FOLLOW THE GOFF: @cameron_gfgb (Twitter/Instagram)
1) Deadlifts into explosive shrugs – 4 sets, 5 reps, 2-3 minutes’ rest, up to 80 per cent of one-rep max load
Set your barbell on the floor. Start with your legs shoulder-width apart and your hands lined up on the outside of your hips, with the bar in an overhand grip. Role the barbell into your shins, and sit your hips down and away from the bar. Keep your arms locked, and pull your shoulders back. Once in this position, lift the barbell up along your legs until you hit your hips. Then drive your shoulders up towards the ceiling, keeping your arms locked, and shrug.
2) Barbell split-leg lunges – 4 sets, 10 reps (5 reps each leg), 2-3 minutes’ rest, up to 80 per cent of one-rep max load
Adopt a back squat starting position, and grip your barbell tight. Drive one leg forward, keeping your chest high and back straight. Drop your rear knee down towards the floor (but don’t let it touch the ground); your front leg will naturally fall into a 90-degree angle,but do not let your knee go past your toe. Then drive back up into a standing position.
3) Single-arm dumbbell push presses – 4 sets, 12 reps (6 reps each arm), 2-3 minutes’ rest, up to 80 per cent of one-rep max load
Grab a dumbbell, and keep your elbow tight in towards your body, similar to how it would be in a boxing stance. Keep your other hand out and away from your body to aid balanced. Keep your palms in towards your chest and knuckles facing out. Now dip your legs a slight fraction and drive the dumbbell up and towards the ceiling with your hand twisting outwards like when throwing a punch.

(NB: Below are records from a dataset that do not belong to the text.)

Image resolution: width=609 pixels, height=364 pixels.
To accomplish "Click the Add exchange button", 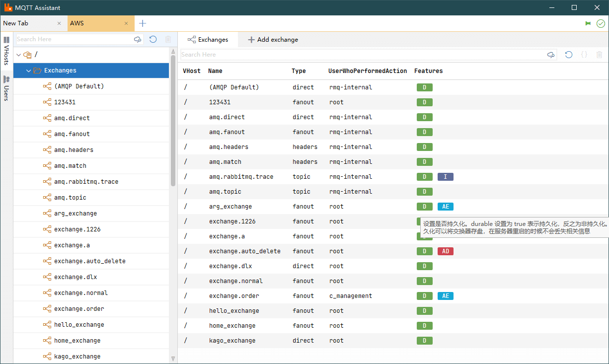I will point(273,40).
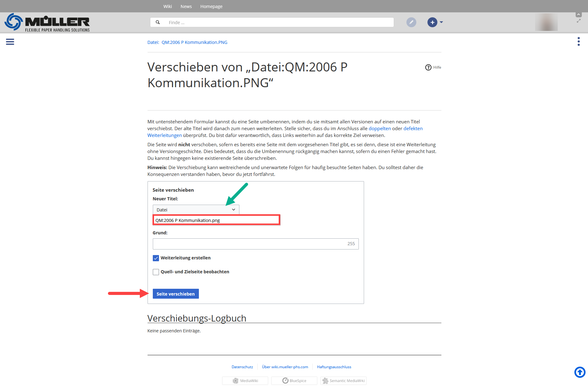Collapse the header with the top-right chevron
Screen dimensions: 588x388
tap(578, 15)
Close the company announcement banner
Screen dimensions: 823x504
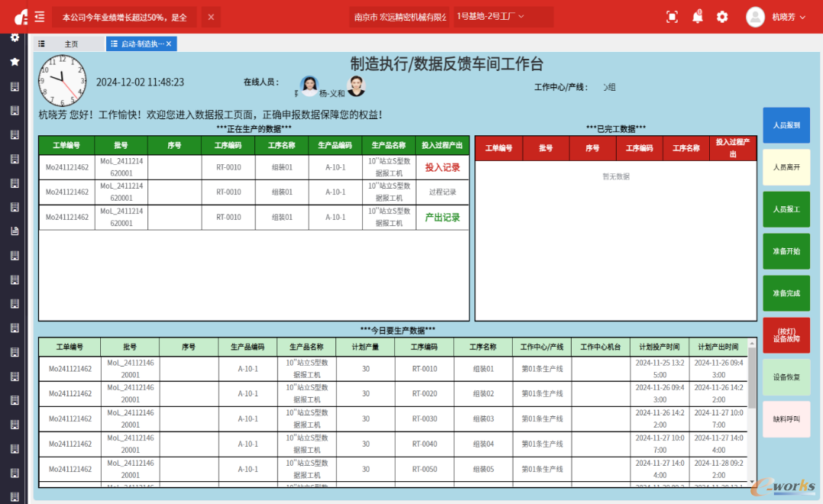click(x=210, y=16)
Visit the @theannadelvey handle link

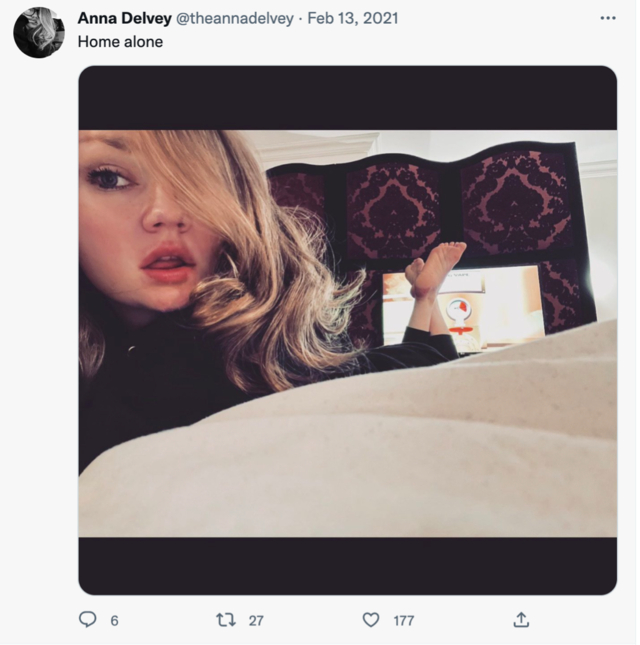235,18
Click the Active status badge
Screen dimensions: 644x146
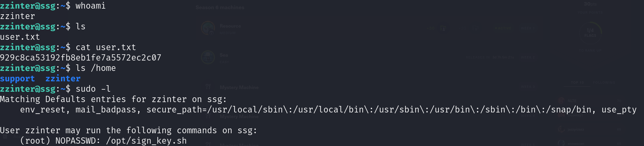(503, 28)
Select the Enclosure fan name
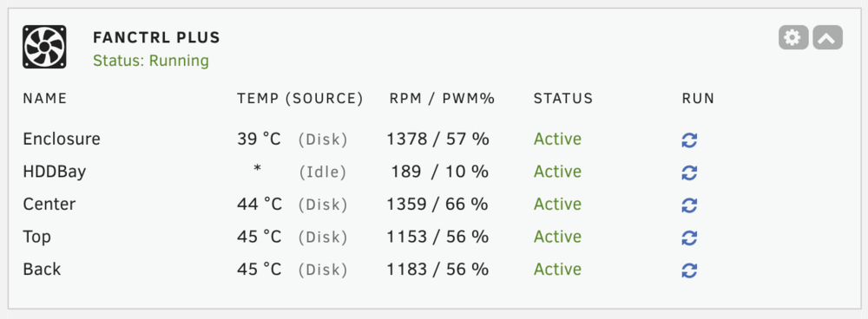The height and width of the screenshot is (319, 868). [x=62, y=139]
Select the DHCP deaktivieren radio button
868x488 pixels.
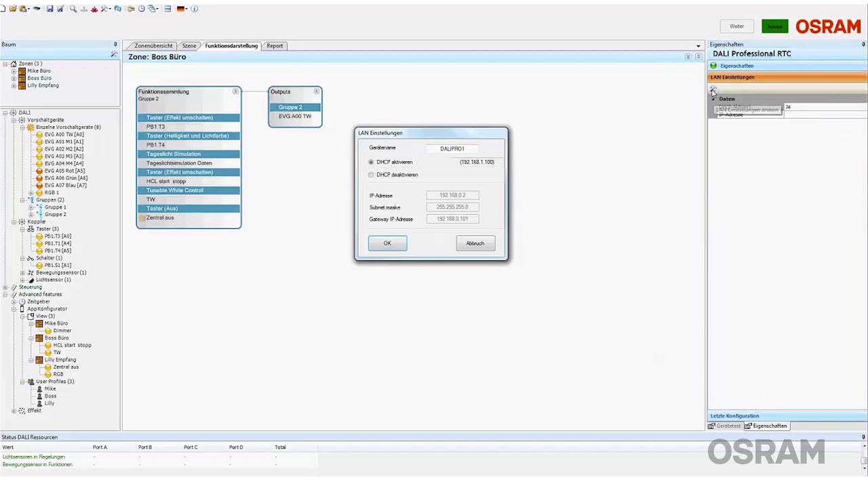click(370, 175)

4) Box jumps – 4 sets, 6 reps, 90 seconds’ rest
Line your box up at knee-height. Dip into a quarter-squat position then drive your hips forward and up, aiming for a standing position on the box. Brace the landing and fully stand up on the box.

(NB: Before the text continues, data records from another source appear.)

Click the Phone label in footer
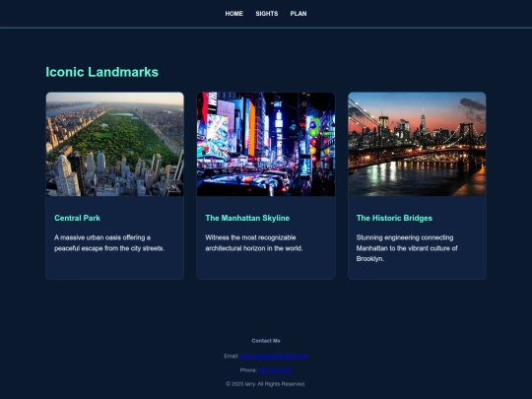[248, 370]
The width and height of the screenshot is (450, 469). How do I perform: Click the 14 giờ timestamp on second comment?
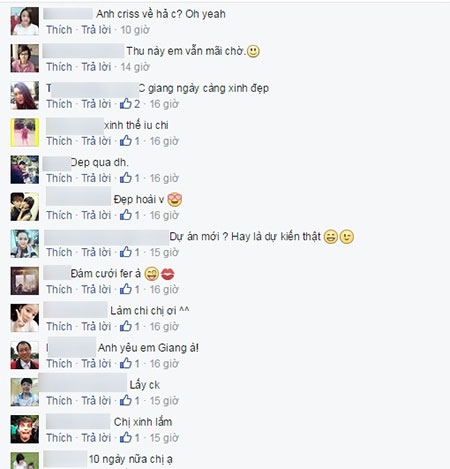135,67
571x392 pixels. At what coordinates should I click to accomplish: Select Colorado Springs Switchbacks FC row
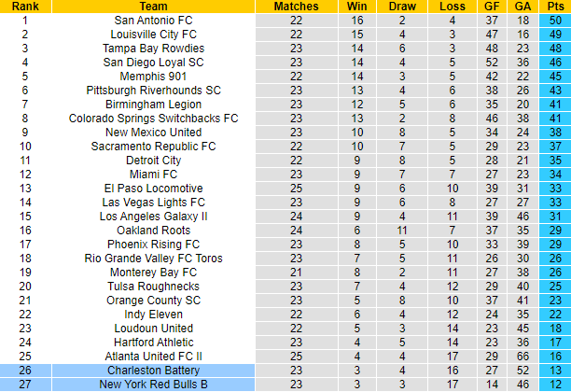(x=153, y=119)
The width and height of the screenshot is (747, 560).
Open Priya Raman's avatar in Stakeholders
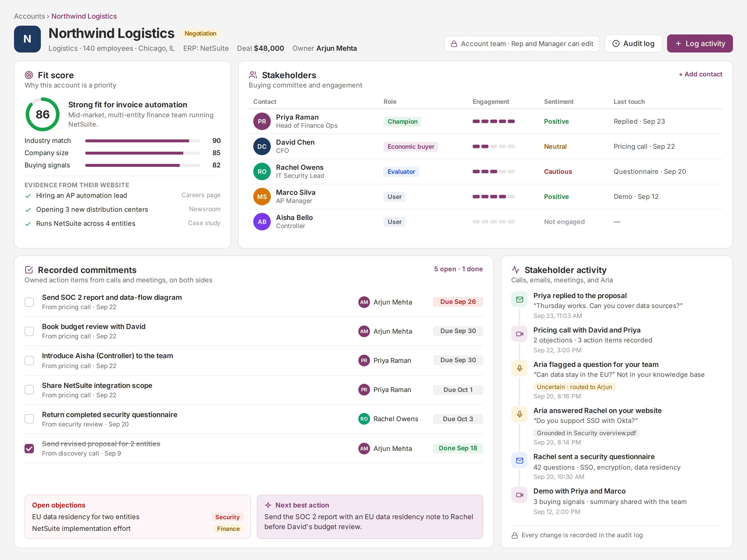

5) Cardio output – 3 sets. *Complete these three exercises for the time prescribed, but perform them two times round back-to-back with no rest. That is one, three-minute set. Rest for 40-60 seconds between sets, replicating three boxing rounds and the intervals between them.
3a) Kettlebell swings – 30 seconds
3b) Medicine ball rotational slams – 30 seconds (15 second each side
3c)Medicine ball overhead throws – 30 seconds
Swings: Keep your head up, back straight, arms fully extended forward in line with your shoulders and grip the kettlebell in line with the middle of your legs. Now bend at your hips and force the kettlebell back, through your legs. Now drive your hips forward quickly to shoot the kettlebell forward and back through your legs to its starting position.
Rotations: Stand one arm’s length away from a wall. Stay side-on to the wall, and grip the ball in both hands at the side furthest from the wall. Produce a hooking motion, rotate your hips and arms towards the wall. Release the ball against the wall and repeat.
Throws: The ball should start on the floor and between your feet. Dip into a squat motion with a straight back and chest high. With your arms fully extended inside your legs, grab your ball. Now drive up from your heels, taking the ball up with you, get onto your toes and throw the ball overhead.